Agustín saluda en el Señora Bonifacio, compañero en el episcopado.
Hipona. ¿Año 408?
1. Me preguntas «si los padres dañan a sus hijitos bautizados cuando quieren curarlos por medio de sacrificios hechos a los demonios. Y si no los dañan, ¿por qué en el bautismo le beneficia al niño la fe de sus padres, siendo así que no puede perjudicarle su incredulidad?» Respondo que es tan grande la virtud del sacramento, es decir, del bautismo saludable dentro de la santa organización del Cuerpo de Cristo, que cuando alguien, que fue engendrado por deleite carnal, ha sido regenerado una vez por la voluntad espiritual de los otros, no puede ya quedar ligado por vínculos de ajena iniquidad si no consiente por su propio albedrío. El alma del padre, dice el Señor, mía es, y el alma del hijo mía es. El alma que pecare, ella morirá1. Es claro que no peca ella cuando no sabe que sus padres o cualquiera otro celebra sacrilegios a los demonios. Si heredó de Adán el vínculo que la gracia del sacramento tiene que desatar, fue porque entonces el alma no tenía vida independiente. No era otra alma de la que pudiera decirse: El alma del padre mía es, y el alma del hijo mía es. Cuando ya el hombre está en sí mismo y es persona distinta de quien le engendró, no queda ligado por pecados ajenos sin propio consentimiento. Heredó, pues, el reato, porque formaba una sola persona con aquel y en aquel de quien heredó. En el momento en que Adán pecó, admitió el reato que éste heredó. Pero, en cambio, no puede heredar uno de otro cuando cada uno vive su propia vida. En este caso cabe decir: El alma que pecare, ella morirá.

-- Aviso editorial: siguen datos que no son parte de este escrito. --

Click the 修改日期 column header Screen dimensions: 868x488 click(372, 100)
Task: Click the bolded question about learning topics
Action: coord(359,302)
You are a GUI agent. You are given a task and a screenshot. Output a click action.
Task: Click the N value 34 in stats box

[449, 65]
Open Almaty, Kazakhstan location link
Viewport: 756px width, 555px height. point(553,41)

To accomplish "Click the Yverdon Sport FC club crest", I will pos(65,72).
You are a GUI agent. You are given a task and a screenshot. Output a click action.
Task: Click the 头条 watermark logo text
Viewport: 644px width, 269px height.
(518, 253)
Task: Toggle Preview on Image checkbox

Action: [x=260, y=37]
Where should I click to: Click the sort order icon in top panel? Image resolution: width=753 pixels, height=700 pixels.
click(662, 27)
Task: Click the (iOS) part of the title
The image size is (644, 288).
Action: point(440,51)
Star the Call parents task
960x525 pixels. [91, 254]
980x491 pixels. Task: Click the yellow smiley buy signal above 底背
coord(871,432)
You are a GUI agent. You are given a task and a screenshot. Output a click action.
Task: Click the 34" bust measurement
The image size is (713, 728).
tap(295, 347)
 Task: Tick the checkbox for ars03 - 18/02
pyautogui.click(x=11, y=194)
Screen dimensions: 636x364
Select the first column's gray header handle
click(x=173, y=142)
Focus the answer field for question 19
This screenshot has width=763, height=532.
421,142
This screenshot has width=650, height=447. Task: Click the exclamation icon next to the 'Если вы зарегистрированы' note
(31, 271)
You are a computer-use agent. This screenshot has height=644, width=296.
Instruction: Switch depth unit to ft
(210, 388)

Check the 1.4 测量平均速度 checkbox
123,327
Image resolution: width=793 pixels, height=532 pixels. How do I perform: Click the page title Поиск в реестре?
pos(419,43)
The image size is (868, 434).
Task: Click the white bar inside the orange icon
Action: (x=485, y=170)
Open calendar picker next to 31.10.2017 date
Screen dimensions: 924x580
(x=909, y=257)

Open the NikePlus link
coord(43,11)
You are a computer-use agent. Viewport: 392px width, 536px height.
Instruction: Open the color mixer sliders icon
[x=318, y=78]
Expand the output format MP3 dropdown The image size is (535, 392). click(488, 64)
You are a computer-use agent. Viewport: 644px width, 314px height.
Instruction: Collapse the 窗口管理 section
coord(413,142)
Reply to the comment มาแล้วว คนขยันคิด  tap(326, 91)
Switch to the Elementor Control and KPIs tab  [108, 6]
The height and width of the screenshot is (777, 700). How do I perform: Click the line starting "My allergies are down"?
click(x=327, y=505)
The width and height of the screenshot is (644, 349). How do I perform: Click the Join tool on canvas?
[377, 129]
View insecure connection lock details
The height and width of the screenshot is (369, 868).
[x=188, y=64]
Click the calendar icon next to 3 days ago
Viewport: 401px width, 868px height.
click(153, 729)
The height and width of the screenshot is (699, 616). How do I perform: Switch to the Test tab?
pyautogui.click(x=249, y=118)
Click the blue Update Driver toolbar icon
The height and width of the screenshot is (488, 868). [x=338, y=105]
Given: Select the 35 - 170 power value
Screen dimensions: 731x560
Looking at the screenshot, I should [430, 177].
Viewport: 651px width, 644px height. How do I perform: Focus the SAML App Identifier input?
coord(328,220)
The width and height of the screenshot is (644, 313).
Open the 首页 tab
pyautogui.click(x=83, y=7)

2. El poder ser regenerado por ministerio de voluntad ajena, cuando es ofrecido un bautizando, es obra del único Espíritu. Este es quien regenera al ofrecido, porque no está escrito: «Si alguien no naciere de la voluntad de los padres o de los oferentes o ministros», sino: Si alguien no naciere del agua y del Espíritu Santo2. Son, pues, el agua, que representa exteriormente el sacramento de la gracia, y el Espíritu, que obra interiormente el beneficio de la gracia, los que desatan el vínculo de la culpa y reconcilian el bien de la naturaleza con Dios. Estos son los que regeneran en un Cristo al hombre nacido de un Adán. Es, pues, común el Espíritu que regenera, obrando tanto en los adultos oferentes como en el párvulo ofrecido y renacido. Por esta sociedad de uno y mismo Espíritu es por lo que aprovecha la voluntad de los oferentes al párvulo ofrecido. En cambio, cuando los adultos pecan contra el párvulo ofreciéndole y tratando de ligarle con un sacrílego vínculo a los demonios, el alma de unos y otro no es común, para que puedan tener una culpa común. No se comunica la culpa por voluntad de otro, como se comunica la gracia por la unidad del Espíritu Santo. Puede el mismo Espíritu Santo estar en este y en aquel hombre, aunque mutuamente ignoren ambos por quién tienen una gracia común. Pero, en cambio, no puede el espíritu del hombre ser de este y de aquel hombre, para que pueda ser la culpa común cuando éste no peca y aquél sí. Por eso puede el párvulo, una vez engendrado por los padres en la carne, ser engendrado por el Espíritu de Dios, de modo que la ligadura contraída se desate por ellos. Pero, en cambio, nadie, una vez engendrado en el Espíritu de Dios, puede ser regenerado en la carne por los padres, de modo que la ligadura desatada se contraiga de nuevo. Por eso el párvulo no pierde la gracia de Cristo que una vez recibió, a no ser que se vuelva malo por su propia culpa una vez crecido en edad. Porque entonces comenzará a tener pecados propios, que ya no se borrarán por la regeneración, sino que deberán ser sanados por una curación personal.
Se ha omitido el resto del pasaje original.